Comme à son habitude, Amar Saâdani ne parle pas pour ne rien dire. Et à chacune de ses sorties médiatiques, l’ancien patron du FLN fait des révélations fracassantes. Cette fois-ci, l’homme qui avait osé dénoncer ouvertement le pouvoir occulte du général Toufik, ex-patron du DRS, en 2014, a donné des informations très inquiétantes concernant le fonctionnement de la Présidence de la République au cours de ces deux, voire trois dernières années. 

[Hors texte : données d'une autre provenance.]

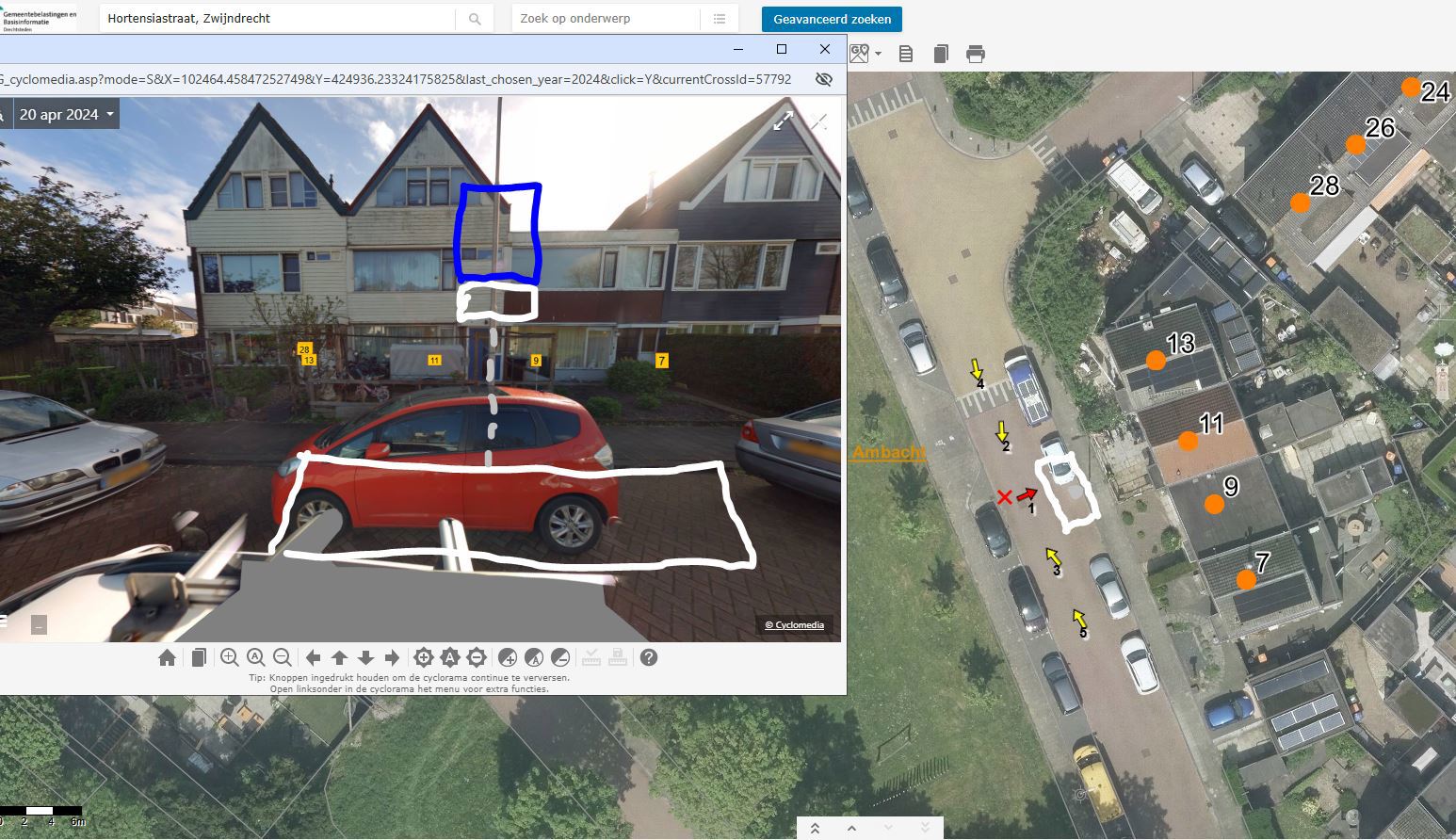The width and height of the screenshot is (1456, 840).
Task: Toggle the crossed-eye visibility icon
Action: pyautogui.click(x=824, y=79)
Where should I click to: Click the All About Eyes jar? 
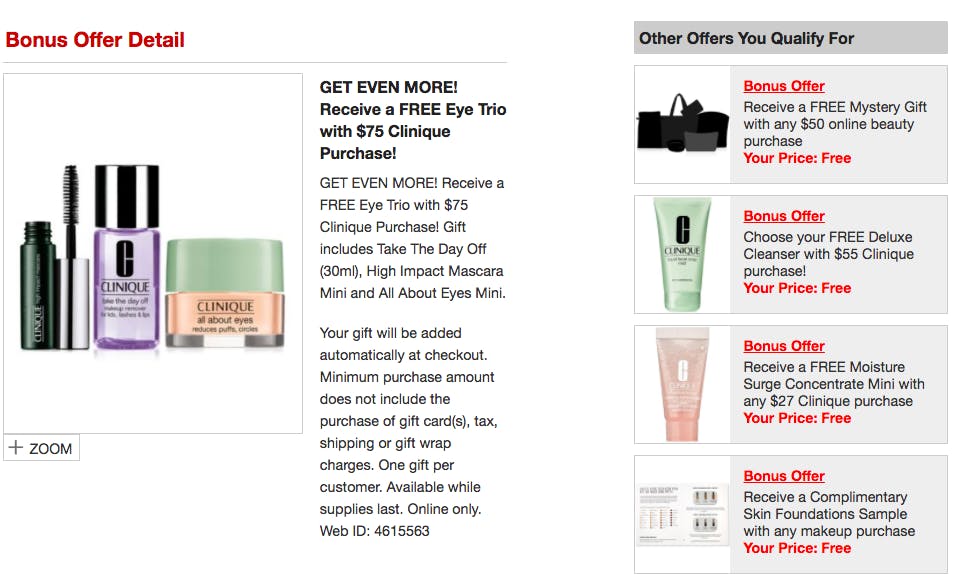[x=225, y=294]
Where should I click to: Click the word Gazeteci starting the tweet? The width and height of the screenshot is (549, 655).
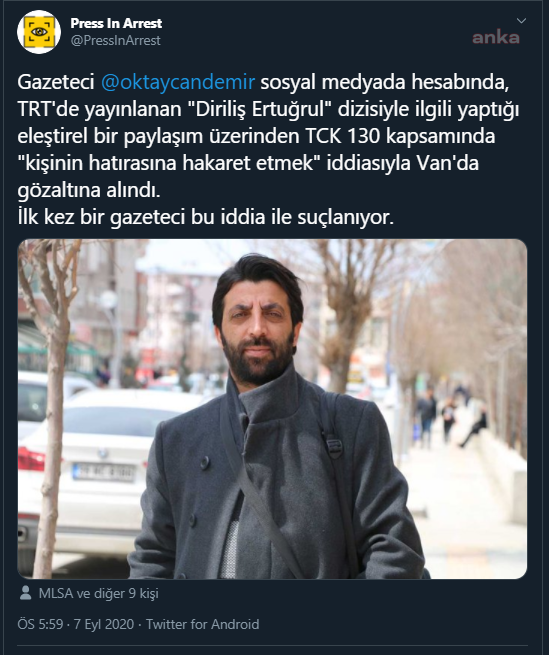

Dans un entretien accordé à nos confrères de TSA, Amar Saâdani a expliqué clairement que les prérogatives du pouvoir de la Présidence de la République ont été détournées ces dernières années par ce qu’il appelle « l’Etat Profond », un pouvoir occulte exercé par des lobbys puissants. Et selon Saâdani, à la tête de ce pouvoir occulte, nous retrouvons un certain Ahmed Ouyahia qui aurait pris des décisions sans consulter le Chef de l’Etat !

« Le Premier ministre a été également directeur de cabinet (à la Présidence de la République). Tout passait par lui. Aujourd’hui qu’il n’est plus là (Ahmed Ouyahia), avez-vous vu des décisions émaner de la Présidence de la République depuis ? Posez-vous la question. Toutes les décisions, qui ont suscité les doutes des citoyens, sortaient sur ordre de l’État profond et de son représentant à la Présidence de la République », a affirmé ainsi l’homme qui a été entre 2004 et 2007 président de l’Assemblée populaire nationale (APN).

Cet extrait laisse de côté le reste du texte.